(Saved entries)
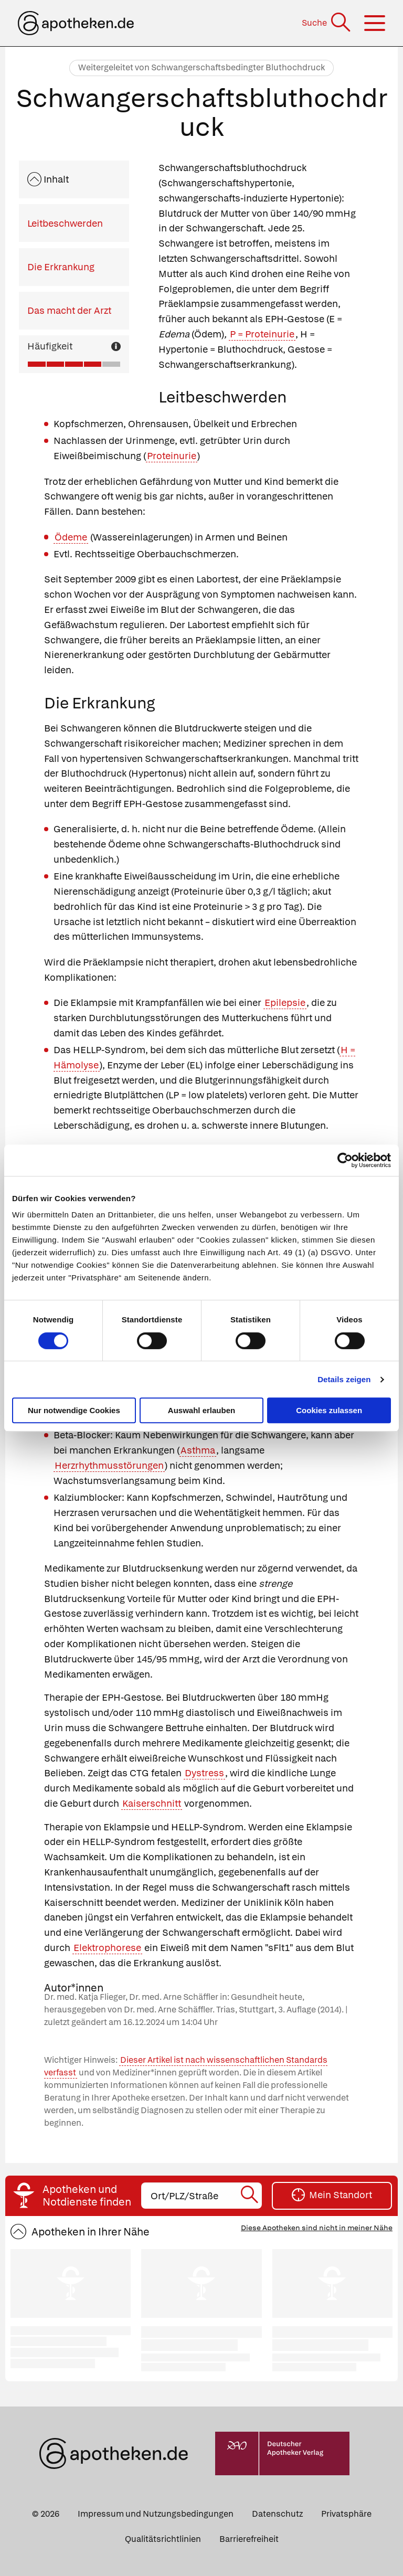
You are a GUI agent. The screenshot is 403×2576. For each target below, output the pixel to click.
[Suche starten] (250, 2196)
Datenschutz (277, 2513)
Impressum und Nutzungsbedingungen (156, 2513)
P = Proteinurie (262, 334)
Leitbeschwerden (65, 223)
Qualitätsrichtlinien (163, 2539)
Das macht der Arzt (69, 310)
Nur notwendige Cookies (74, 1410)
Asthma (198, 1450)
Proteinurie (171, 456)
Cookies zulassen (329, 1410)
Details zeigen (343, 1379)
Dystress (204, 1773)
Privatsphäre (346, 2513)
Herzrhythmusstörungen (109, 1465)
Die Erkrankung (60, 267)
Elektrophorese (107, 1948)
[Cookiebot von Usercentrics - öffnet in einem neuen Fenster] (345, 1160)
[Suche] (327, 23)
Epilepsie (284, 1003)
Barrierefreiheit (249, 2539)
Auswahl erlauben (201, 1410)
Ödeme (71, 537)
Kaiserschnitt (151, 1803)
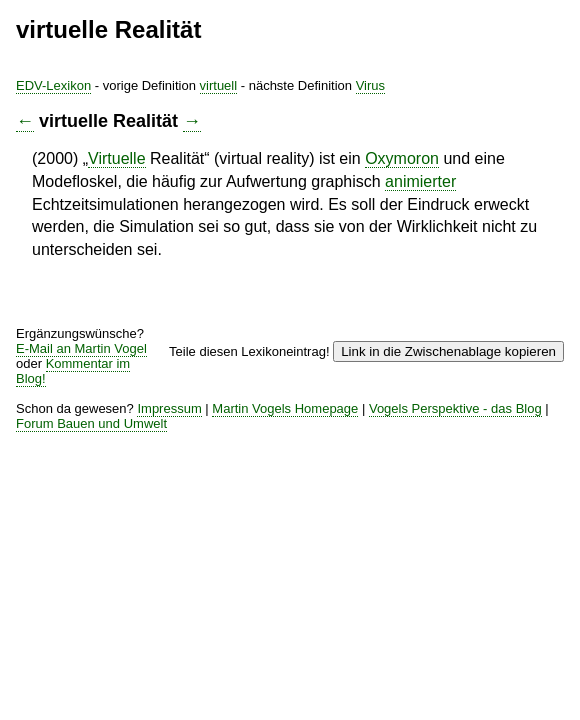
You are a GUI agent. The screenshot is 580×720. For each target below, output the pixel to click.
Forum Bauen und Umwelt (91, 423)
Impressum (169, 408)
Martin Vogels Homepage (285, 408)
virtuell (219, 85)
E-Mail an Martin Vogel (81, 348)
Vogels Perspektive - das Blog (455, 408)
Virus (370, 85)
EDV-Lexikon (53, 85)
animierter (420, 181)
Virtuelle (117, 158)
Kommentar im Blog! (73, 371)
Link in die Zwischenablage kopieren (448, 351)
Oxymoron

** Exercise instructions **
Taking the line with "EDV-Lexikon (53, 85)" as the start and the last line of the data above as the end, write out those two lines and every line between them exactly, and only those.

** Result **
EDV-Lexikon (53, 85)
animierter (420, 181)
Virtuelle (117, 158)
Kommentar im Blog! (73, 371)
Link in die Zwischenablage kopieren (448, 351)
Oxymoron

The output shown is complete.